Romine v. Georgia
Headline: Denial of rehearing leaves a Georgia death sentence intact while Justice Marshall warns jury polling and an Allen instruction likely coerced the verdict, urging the state courts to reconsider sentencing procedures.
Holding: The Court denied a petition for rehearing, effectively leaving the Georgia death sentence in place despite Justice Marshall’s view that jury polling and an Allen charge likely coerced the verdict and required reconsideration.
- Leaves the defendant’s death sentence intact unless Georgia courts reopen sentencing.
- Highlights limits on judges using polling and Allen instructions during deliberations.

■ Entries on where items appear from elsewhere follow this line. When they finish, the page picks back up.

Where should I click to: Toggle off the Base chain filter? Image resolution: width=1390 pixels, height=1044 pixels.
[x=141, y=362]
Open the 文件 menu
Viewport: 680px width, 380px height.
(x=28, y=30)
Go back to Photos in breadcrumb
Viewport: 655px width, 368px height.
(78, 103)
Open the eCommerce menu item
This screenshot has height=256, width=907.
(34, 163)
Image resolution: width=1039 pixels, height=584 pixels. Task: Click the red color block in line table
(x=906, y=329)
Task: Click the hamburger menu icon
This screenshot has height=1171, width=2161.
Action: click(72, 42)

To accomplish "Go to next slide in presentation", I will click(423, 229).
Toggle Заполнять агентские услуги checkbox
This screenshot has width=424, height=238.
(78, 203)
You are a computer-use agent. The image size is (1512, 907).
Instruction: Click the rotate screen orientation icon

- May prompt a state court review of the sentence under this Court’s guidance.
Summary
Background
Larry Romine was convicted of capital murder and sentenced to death. The Georgia Supreme Court reversed the sentence and ordered a new sentencing trial. At the retrial, after almost seven hours of deliberation and an overnight recess, the jury sent a note saying it was unable to reach a unanimous decision and was “certain we will not ever be able to reach one.” The judge asked for a numerical split and was told it was 11 to 1. After more deliberations and a later 5½-hour delay, the judge gave a supplemental instruction known as an Allen charge. Two hours later the jury returned a unanimous death verdict. Under Georgia law a hung jury at sentencing results in an automatic life sentence.
Reasoning
The central question described by Justice Marshall is whether the judge’s polling and the Allen charge coerced the jury into agreement. Marshall relied on this Court’s recent Lowenfield decision but stressed that Lowenfield was limited to its specific facts. He identified key differences here: the judge’s polling appeared focused on how jurors stood on the merits, the jury had emphatically said it could not agree, the judge summoned the jury and gave unfamiliar supplemental instructions, and the judge knew the division was 11–1 when he gave the Allen charge. For these reasons, Marshall argued the vote was likely coerced and urged that the Georgia Supreme Court be given a chance to reevaluate the sentence.
Real world impact
The immediate effect is that the denial of rehearing leaves the death sentence in place unless a state court reopens sentencing. The opinion highlights limits on when judges can use polling and Allen-type instructions in capital cases, especially where a hung jury would otherwise produce life imprisonment. Marshall’s view could lead to further review of this trial’s sentence under the Court’s recent guidance.
Dissents or concurrances
Justice Marshall dissented and also stated his broader view that the death penalty is always cruel and unusual punishment, which would independently justify vacating the sentence.